■ Your goal ■
Could you print, character for character, the lines of the material between the line holding "Screen dimensions: 844x407" and the line holding "pos(309,207)", inclusive?

■ Entries ■
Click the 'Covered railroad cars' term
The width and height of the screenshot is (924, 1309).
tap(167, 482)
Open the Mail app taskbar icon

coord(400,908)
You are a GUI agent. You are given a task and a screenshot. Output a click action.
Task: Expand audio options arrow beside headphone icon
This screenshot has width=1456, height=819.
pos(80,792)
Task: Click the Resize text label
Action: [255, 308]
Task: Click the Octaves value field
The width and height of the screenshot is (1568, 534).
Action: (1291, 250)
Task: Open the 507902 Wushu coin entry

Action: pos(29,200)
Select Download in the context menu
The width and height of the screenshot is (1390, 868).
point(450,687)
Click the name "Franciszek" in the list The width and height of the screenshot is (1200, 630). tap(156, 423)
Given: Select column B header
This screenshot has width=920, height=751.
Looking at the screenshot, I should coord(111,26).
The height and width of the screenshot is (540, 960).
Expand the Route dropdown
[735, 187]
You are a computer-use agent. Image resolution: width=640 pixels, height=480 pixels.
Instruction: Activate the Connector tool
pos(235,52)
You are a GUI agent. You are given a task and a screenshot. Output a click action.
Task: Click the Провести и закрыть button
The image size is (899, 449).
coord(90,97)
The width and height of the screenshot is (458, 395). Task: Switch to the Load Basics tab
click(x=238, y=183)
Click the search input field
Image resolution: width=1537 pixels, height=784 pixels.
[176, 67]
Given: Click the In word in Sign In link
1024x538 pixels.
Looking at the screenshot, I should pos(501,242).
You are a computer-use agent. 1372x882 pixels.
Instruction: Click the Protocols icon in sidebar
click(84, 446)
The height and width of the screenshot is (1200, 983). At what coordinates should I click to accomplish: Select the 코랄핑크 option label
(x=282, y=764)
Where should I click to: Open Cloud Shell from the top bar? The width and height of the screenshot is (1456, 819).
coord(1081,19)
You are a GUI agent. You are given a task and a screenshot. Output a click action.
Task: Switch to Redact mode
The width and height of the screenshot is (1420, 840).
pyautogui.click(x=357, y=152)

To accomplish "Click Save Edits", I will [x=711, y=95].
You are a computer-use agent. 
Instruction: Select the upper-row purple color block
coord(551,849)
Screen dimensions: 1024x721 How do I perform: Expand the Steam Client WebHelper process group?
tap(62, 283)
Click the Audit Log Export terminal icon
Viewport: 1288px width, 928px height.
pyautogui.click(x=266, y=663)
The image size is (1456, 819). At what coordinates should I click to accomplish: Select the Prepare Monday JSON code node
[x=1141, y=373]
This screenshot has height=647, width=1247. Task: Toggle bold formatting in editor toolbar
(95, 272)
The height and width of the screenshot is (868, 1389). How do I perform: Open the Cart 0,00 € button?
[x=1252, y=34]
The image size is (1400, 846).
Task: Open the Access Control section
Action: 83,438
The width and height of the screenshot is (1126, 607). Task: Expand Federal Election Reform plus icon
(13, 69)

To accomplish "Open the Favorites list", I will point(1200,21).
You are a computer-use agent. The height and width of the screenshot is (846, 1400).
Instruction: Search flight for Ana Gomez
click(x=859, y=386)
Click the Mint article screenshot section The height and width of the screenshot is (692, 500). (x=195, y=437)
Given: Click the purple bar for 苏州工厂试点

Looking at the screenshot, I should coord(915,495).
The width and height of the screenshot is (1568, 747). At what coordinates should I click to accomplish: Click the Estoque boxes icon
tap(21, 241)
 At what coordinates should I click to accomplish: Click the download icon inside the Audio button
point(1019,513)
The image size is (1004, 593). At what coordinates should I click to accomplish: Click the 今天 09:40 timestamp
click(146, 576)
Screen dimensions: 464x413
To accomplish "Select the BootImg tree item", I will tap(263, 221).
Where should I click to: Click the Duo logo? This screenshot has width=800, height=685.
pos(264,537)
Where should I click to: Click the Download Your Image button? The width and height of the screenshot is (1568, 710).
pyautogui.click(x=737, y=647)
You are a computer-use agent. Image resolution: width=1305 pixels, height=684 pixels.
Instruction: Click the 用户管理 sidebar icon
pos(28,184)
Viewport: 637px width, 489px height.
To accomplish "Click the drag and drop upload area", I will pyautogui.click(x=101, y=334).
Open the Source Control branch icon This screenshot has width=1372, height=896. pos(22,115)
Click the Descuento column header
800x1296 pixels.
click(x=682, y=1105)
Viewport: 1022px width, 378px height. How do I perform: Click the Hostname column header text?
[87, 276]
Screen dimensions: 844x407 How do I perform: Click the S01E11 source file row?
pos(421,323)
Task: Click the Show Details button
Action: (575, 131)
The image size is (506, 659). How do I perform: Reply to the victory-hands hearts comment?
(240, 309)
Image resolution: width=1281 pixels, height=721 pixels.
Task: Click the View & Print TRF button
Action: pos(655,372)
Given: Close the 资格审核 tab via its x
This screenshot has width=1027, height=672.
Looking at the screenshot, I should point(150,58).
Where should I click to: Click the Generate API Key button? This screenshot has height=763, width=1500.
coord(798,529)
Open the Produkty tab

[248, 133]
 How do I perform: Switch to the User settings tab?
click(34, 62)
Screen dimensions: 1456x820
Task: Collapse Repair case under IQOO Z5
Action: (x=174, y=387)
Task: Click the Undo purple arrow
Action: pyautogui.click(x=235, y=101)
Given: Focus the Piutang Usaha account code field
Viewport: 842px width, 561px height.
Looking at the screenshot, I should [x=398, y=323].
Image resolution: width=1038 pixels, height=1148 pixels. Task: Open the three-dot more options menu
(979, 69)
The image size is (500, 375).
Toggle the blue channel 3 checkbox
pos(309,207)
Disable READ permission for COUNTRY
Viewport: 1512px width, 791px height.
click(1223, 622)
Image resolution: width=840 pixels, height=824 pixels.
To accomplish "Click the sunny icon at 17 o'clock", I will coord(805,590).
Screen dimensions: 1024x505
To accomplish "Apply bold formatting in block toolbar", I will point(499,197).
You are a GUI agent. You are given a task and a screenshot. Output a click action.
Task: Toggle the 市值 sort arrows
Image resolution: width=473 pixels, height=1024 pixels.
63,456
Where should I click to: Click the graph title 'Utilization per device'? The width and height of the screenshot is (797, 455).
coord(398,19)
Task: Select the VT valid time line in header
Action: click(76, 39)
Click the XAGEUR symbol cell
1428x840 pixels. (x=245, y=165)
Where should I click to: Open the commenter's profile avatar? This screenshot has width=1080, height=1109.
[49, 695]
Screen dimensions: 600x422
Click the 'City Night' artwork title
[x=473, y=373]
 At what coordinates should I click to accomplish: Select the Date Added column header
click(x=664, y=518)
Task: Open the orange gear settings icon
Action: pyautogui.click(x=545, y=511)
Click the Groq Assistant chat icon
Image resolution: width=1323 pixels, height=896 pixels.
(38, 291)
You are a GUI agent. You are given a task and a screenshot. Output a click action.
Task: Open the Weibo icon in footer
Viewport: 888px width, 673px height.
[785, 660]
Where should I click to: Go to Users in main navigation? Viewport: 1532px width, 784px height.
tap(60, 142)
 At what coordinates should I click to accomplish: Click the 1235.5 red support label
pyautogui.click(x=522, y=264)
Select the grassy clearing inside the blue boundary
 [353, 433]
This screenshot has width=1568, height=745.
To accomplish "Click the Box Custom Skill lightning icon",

■ Response to this exercise ■
Screen dimensions: 844x407 How do I perform: Click the S01E11 source file row?
pos(421,323)
Task: Click the Show Details button
Action: (575, 131)
The image size is (506, 659). How do I perform: Reply to the victory-hands hearts comment?
(240, 309)
Image resolution: width=1281 pixels, height=721 pixels.
Task: Click the View & Print TRF button
Action: pos(655,372)
Given: Close the 资格审核 tab via its x
This screenshot has width=1027, height=672.
Looking at the screenshot, I should point(150,58).
Where should I click to: Click the Generate API Key button? This screenshot has height=763, width=1500.
coord(798,529)
Open the Produkty tab

[248, 133]
 How do I perform: Switch to the User settings tab?
click(34, 62)
Screen dimensions: 1456x820
Task: Collapse Repair case under IQOO Z5
Action: (x=174, y=387)
Task: Click the Undo purple arrow
Action: pyautogui.click(x=235, y=101)
Given: Focus the Piutang Usaha account code field
Viewport: 842px width, 561px height.
Looking at the screenshot, I should [x=398, y=323].
Image resolution: width=1038 pixels, height=1148 pixels. Task: Open the three-dot more options menu
(979, 69)
The image size is (500, 375).
Toggle the blue channel 3 checkbox
pos(309,207)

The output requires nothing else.